**ОТРЫВОК ИЗ КНИГИ:**
━━━
Текст книги "Меттерних. Кучер Европы – лекарь Революции"
Автор книги: Петер Берглар
Жанр:
Биографии и мемуары
сообщить о нарушении
Текущая страница: 6 (всего у книги 6 страниц)
МЕТТЕРНИХ-ЧЕЛОВЕК
В своих дневниках Фридрих Хеббель сообщает о визите, который он, находясь в Мариенбаде, нанес 22 июля 1854 года князю в Кенигсварте. Встреча произошла в парке. “Когда мы приблизились, он пошел нам навстречу, и после того как моя жена представилась, пригласил нас сесть. Среднего роста, он держится все еще благородно прямо, и для своих 85 лет (Меттерниху был 81 год) настолько хорошо сохранился, что наверняка проживет до 90, если не больше; подлинно аристократические тонкие черты, в которых есть, однако, нечто привлекательное, и кроткие голубые глаза, несколько влажные, даже слезящиеся. Как все полуглухие, он взял беседу на себя; он рассказывал нам историю своего парка”. О блестящей внешности, особенно молодого Меттерниха, есть множество свидетельств, а склонность самому вести беседу усилилась с возрастом и ухудшением слуха, но существовала всегда. В его монологах, рассудительность которых со временем все больше и больше утопала в многословии, проявлялось самодовольство и некоторая надоедливость: слушание утомляет, только собственная речь приносит радость. Те же черты наблюдались и у старого Гете, это в природе вещей: хочется поведать кому-нибудь о богатстве жизни на вершине общества и времени. Меттерних рассказал поэту о долгой и обширной истории парка, его ансамбля, говорил о старом садовнике, об отношениях с окрестными крестьянами, и все это подробно и в деталях. “Мне кажется, – замечает Хеббель по этому поводу в дневнике, – что я понял одно качество князя Меттерниха, благодаря которому все остальные, как бы значительны они ни были, только и смогли проявиться. Этот человек умеет делать нужное в нужный момент, и это главное; мы пришли, чтобы осмотреть его парк, поэтому он говорил нам о своем парке…"
━━━
Напишите продолжение отрывка о Меттернихе, начав сразу после его последней фразы. Последующие позиции не имеют отношения к отрывку о Меттернихе.

Данные об элементах и расположении текста:
━━━
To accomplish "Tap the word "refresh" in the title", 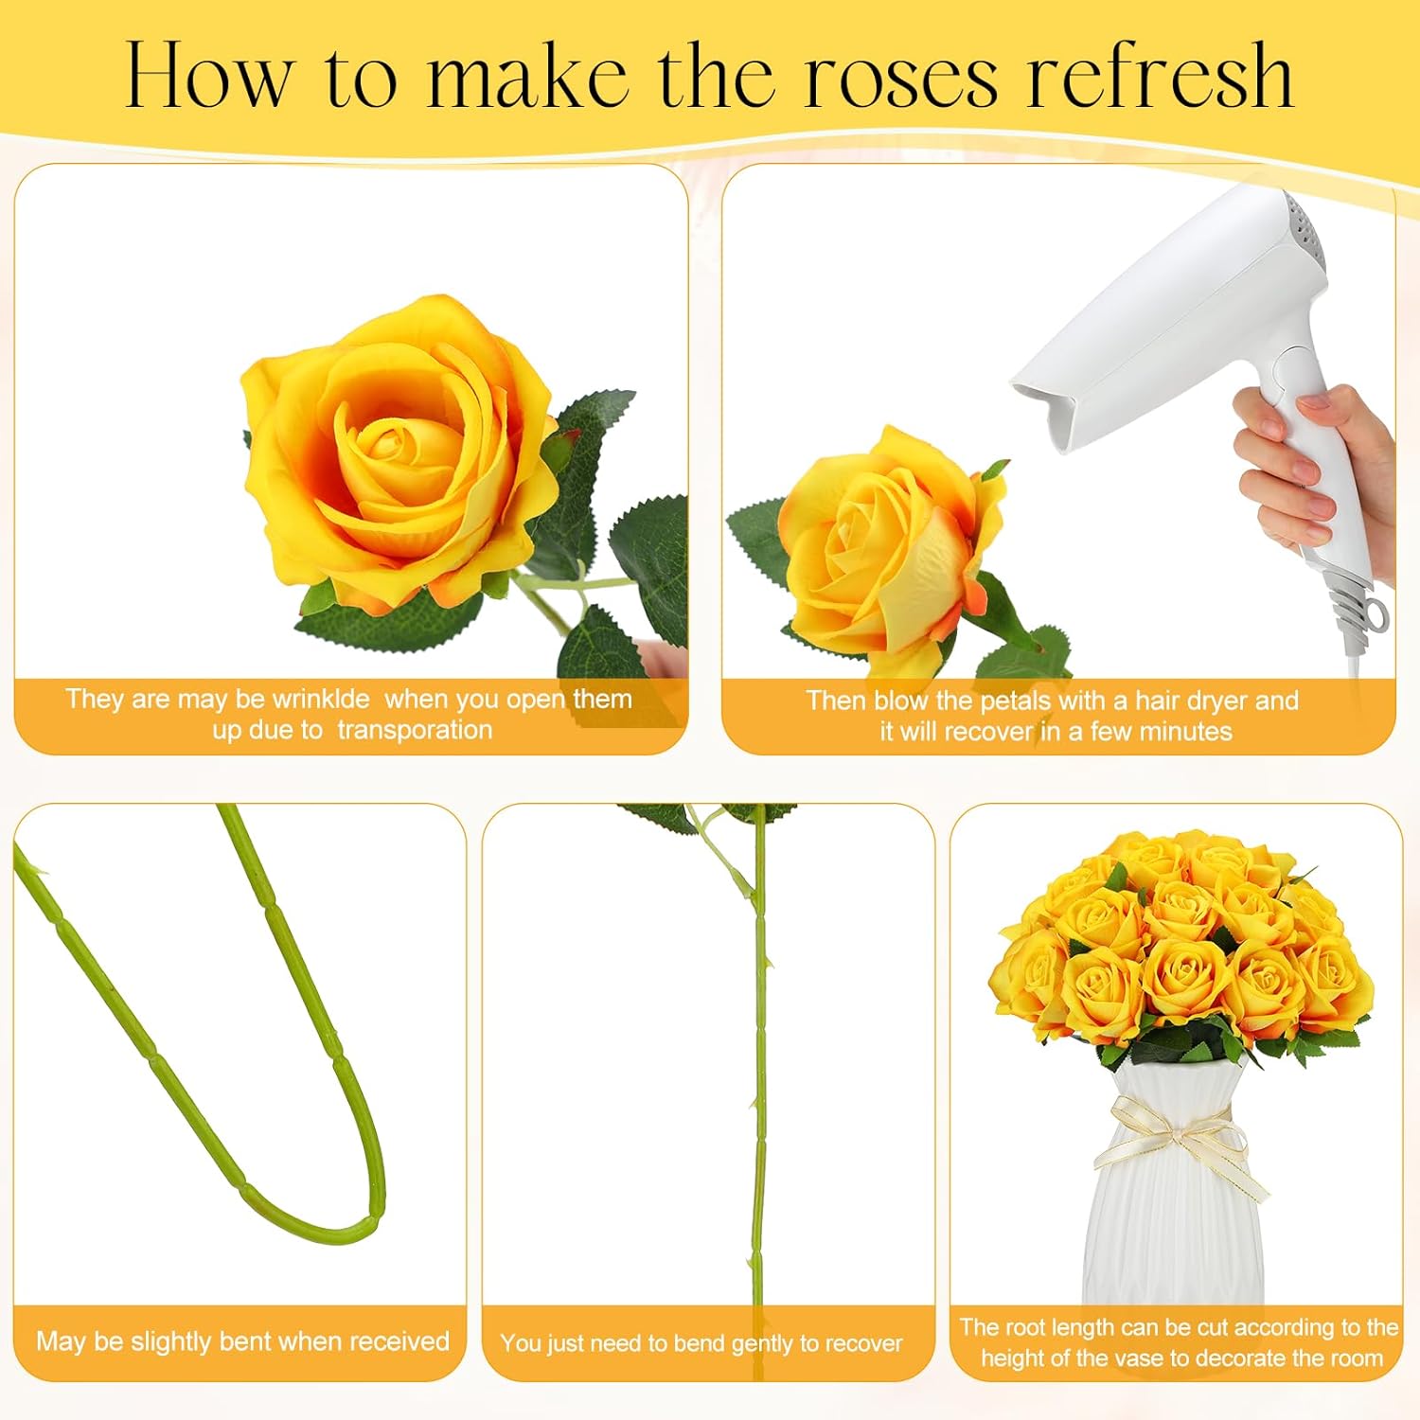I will click(x=1162, y=76).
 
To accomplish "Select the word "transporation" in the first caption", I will click(x=415, y=730).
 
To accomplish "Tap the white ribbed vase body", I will click(x=1174, y=1231).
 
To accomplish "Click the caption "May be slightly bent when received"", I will click(x=242, y=1341).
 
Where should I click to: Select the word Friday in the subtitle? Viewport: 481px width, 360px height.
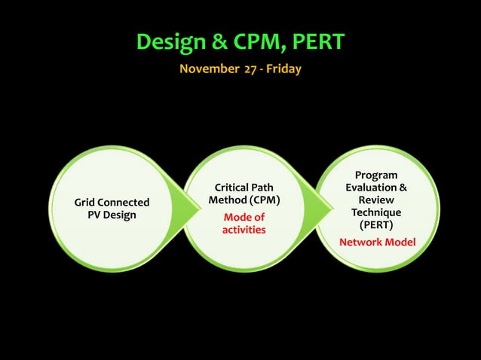(x=285, y=69)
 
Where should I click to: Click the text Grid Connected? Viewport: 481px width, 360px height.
(x=111, y=203)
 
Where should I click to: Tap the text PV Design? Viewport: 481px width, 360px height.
(x=112, y=215)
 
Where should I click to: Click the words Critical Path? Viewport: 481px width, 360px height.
(x=244, y=188)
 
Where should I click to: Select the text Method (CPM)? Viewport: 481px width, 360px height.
(x=244, y=201)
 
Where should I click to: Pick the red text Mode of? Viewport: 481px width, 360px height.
(x=244, y=217)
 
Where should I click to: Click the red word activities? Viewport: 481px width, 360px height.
(x=244, y=230)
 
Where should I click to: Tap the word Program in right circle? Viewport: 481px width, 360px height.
(x=376, y=175)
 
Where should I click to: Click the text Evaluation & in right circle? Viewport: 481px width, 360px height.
(x=376, y=188)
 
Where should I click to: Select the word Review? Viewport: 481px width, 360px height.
(x=376, y=200)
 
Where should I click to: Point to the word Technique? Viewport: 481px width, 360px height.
(x=376, y=213)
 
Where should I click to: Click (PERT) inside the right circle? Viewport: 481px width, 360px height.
(x=376, y=225)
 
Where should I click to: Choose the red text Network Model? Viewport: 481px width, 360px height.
(x=377, y=242)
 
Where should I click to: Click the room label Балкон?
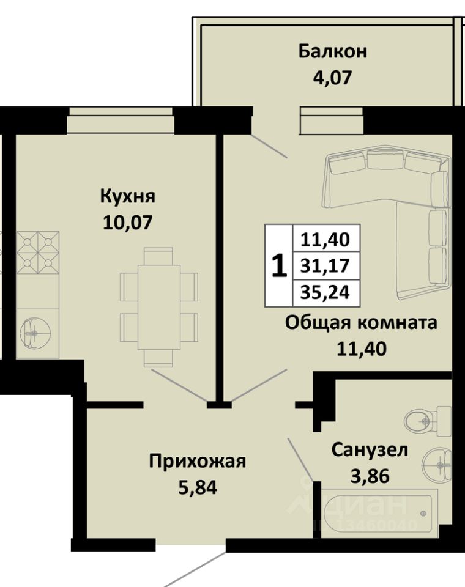(333, 51)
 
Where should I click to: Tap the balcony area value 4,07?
(333, 78)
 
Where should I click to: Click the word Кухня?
(127, 196)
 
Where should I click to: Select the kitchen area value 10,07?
(127, 223)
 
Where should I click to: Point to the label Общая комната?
(361, 323)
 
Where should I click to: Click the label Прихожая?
(198, 462)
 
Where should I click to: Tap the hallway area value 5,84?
(198, 487)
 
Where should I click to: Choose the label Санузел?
(370, 451)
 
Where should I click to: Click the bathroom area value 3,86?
(370, 476)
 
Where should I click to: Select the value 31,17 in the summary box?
(326, 266)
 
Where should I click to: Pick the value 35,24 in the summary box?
(326, 292)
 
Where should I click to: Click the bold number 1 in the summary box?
(279, 266)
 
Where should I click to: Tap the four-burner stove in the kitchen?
(38, 253)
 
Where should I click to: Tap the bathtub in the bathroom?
(379, 513)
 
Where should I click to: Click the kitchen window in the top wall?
(121, 120)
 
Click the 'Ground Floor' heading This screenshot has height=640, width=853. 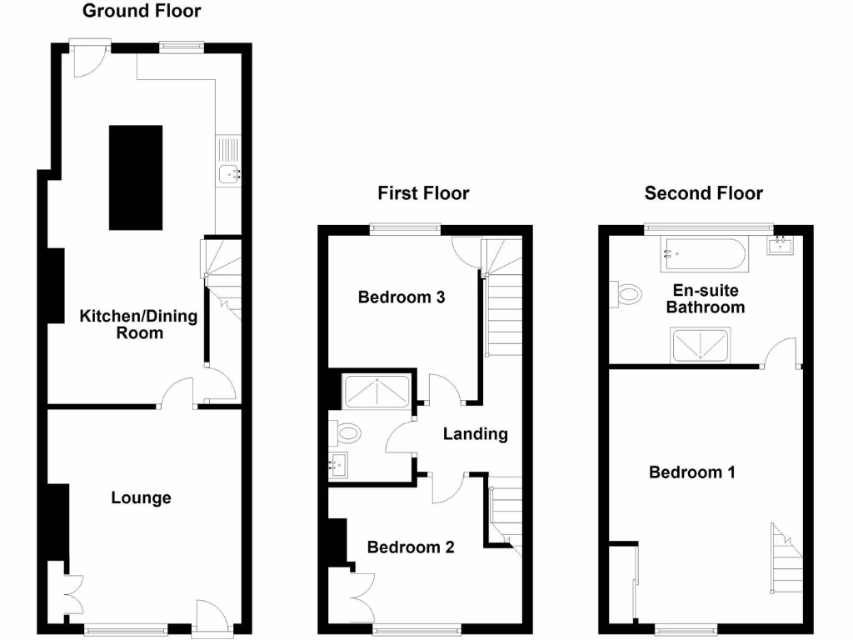[x=142, y=11]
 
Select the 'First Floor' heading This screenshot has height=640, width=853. [x=423, y=193]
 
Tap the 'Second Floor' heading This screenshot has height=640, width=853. [x=704, y=193]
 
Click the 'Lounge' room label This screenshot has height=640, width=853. [x=142, y=498]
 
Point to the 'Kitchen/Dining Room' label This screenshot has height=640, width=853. [x=138, y=324]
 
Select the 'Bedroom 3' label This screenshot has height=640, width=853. [x=402, y=297]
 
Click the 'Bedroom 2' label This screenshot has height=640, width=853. [x=411, y=548]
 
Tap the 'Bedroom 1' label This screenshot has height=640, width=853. [x=692, y=472]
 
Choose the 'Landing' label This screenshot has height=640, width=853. [x=475, y=433]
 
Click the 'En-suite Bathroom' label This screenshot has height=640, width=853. [x=709, y=299]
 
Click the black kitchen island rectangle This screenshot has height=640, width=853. [x=136, y=177]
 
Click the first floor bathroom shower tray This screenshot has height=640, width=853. [x=377, y=391]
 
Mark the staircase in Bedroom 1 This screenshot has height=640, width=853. [x=786, y=558]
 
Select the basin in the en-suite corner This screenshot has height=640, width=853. [x=782, y=244]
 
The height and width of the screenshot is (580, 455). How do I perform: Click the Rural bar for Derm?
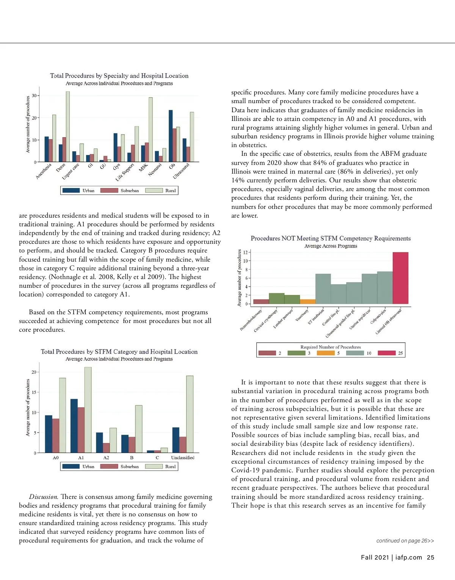(68, 127)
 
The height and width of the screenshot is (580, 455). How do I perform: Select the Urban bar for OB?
(171, 136)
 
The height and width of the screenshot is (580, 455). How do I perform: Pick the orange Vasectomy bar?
(308, 302)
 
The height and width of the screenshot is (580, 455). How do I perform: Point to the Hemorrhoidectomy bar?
(261, 302)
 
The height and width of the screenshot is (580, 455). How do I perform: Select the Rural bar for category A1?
(88, 410)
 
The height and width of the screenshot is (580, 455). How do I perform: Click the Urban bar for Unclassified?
(176, 440)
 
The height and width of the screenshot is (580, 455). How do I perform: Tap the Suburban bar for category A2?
(106, 448)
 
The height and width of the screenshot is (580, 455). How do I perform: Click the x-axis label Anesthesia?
(44, 171)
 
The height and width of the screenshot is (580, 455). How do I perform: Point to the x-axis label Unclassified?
(182, 458)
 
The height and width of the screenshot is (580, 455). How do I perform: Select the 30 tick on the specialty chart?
(34, 96)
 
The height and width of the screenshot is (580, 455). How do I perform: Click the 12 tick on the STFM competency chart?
(246, 252)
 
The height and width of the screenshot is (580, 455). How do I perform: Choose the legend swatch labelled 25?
(387, 353)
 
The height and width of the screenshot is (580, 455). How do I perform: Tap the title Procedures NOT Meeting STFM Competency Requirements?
(331, 238)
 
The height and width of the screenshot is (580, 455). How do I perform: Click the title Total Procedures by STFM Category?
(119, 352)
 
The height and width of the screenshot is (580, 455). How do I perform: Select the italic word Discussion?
(44, 497)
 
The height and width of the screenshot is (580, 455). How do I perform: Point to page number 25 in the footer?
(430, 557)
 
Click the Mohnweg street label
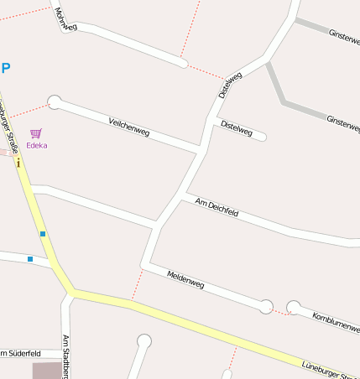[65, 20]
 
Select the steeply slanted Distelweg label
[230, 85]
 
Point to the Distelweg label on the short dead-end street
[236, 127]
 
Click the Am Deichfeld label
[217, 207]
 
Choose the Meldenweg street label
[185, 280]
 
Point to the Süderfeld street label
[15, 352]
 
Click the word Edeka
[37, 145]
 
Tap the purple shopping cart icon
[36, 133]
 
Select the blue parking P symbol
[6, 69]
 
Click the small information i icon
[18, 163]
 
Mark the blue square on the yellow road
[42, 234]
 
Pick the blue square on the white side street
[30, 259]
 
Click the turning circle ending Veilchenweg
[55, 102]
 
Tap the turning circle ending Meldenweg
[266, 306]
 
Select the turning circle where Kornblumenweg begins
[293, 307]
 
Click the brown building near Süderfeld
[48, 370]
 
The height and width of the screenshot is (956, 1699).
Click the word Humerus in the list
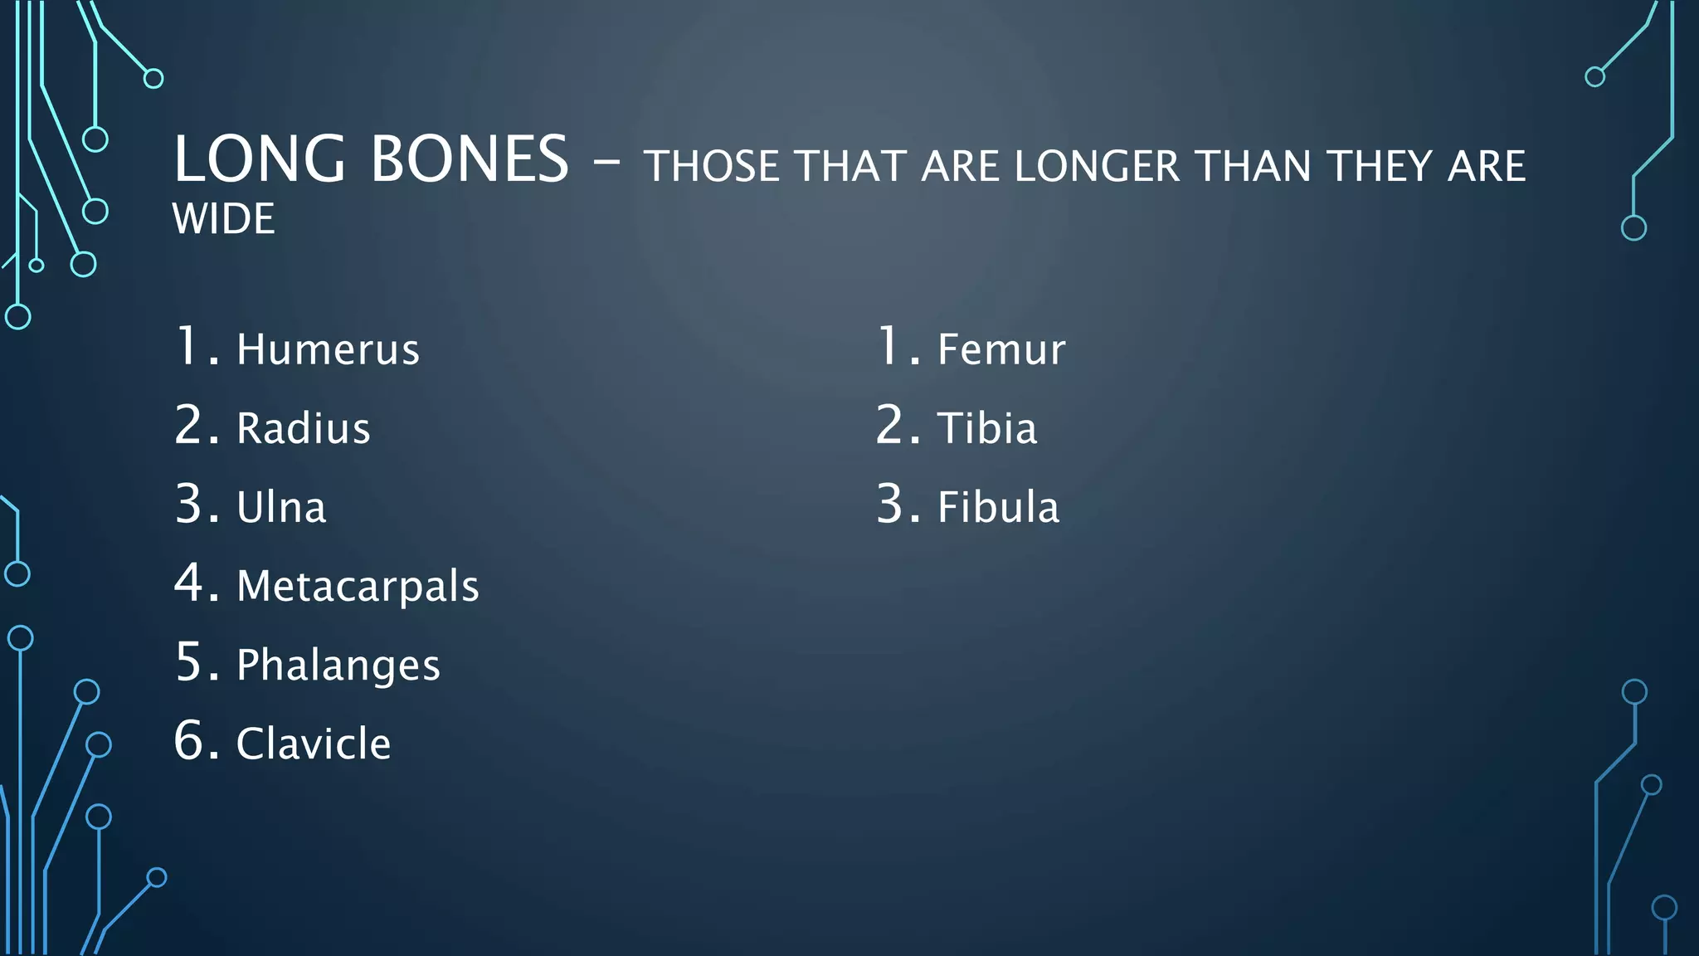pyautogui.click(x=328, y=349)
━━━
**ГОТОВОЕ РЕШЕНИЕ:**
Здесь гениально схвачен один, возможно даже главный секрет воздействия Меттерниха: он всегда был в настоящем, брал и отдавал каждому часу всю полноту своих возможностей и, таким образом, поднялся над всеми, у кого дни и дела проскальзывали между пальцев, поскольку они пренебрежительно считали их лишь средством для завтрашнего дня, который никогда не придет. Такое поведение не означает бессознательную деятельность в сегодняшнем дне, совсем наоборот. Меттерних не был склонен изнурять себя, “я не делаю ничего того, – обычно говорил он, – что могут сделать и другие”. Это умение поручать работу казалось подчиненным ленью; даже такой человек, как Вильгельм фон Гумбольдт, считал его малоценным. Но на самом деле именно в этом проявляются способность и воля к концентрации. Он не любил вставать рано, как Фридрих Великий, и не торговался из-за мелочей, как его император Франц. Он не путал, как позже Франц Иосиф, обязанность с педантичностью; на тронах и в министерских креслах должны сидеть не аккуратные чиновники, а творческие люди, у которых голова и календарь свободны, чтобы отличать важное от неважного.
Всегда затруднительно писать главу типа “Ришелье как человек” или “Наполеон как человек”, ибо человек – это единство, разделить его изображение по “аспектам” – “политика”, “религия”, “любовная жизнь”, “чувство семьи” – всегда паллиатив, скорее требование дидактики, нежели нахождение истины. Естественно, это относится и к Меттерниху, хотя именно он культивировал это четкое разделение должности и человека. Он совершенно серьезно считал, что может разделить свою жизнь как человека и как государственного деятеля, и он отрицал и препятствовал любому смешению этих сфер. Пусть на более глубоких личностных уровнях это было всего лишь иллюзией, но на практике, так сказать, в “технике бытия”, он придерживался этого избранного им принципа. Это тоже существенная черта, которая отделяла его от романтиков, стремившихся к уничтожению границ и растворению контуров во всеобщем мировом движении.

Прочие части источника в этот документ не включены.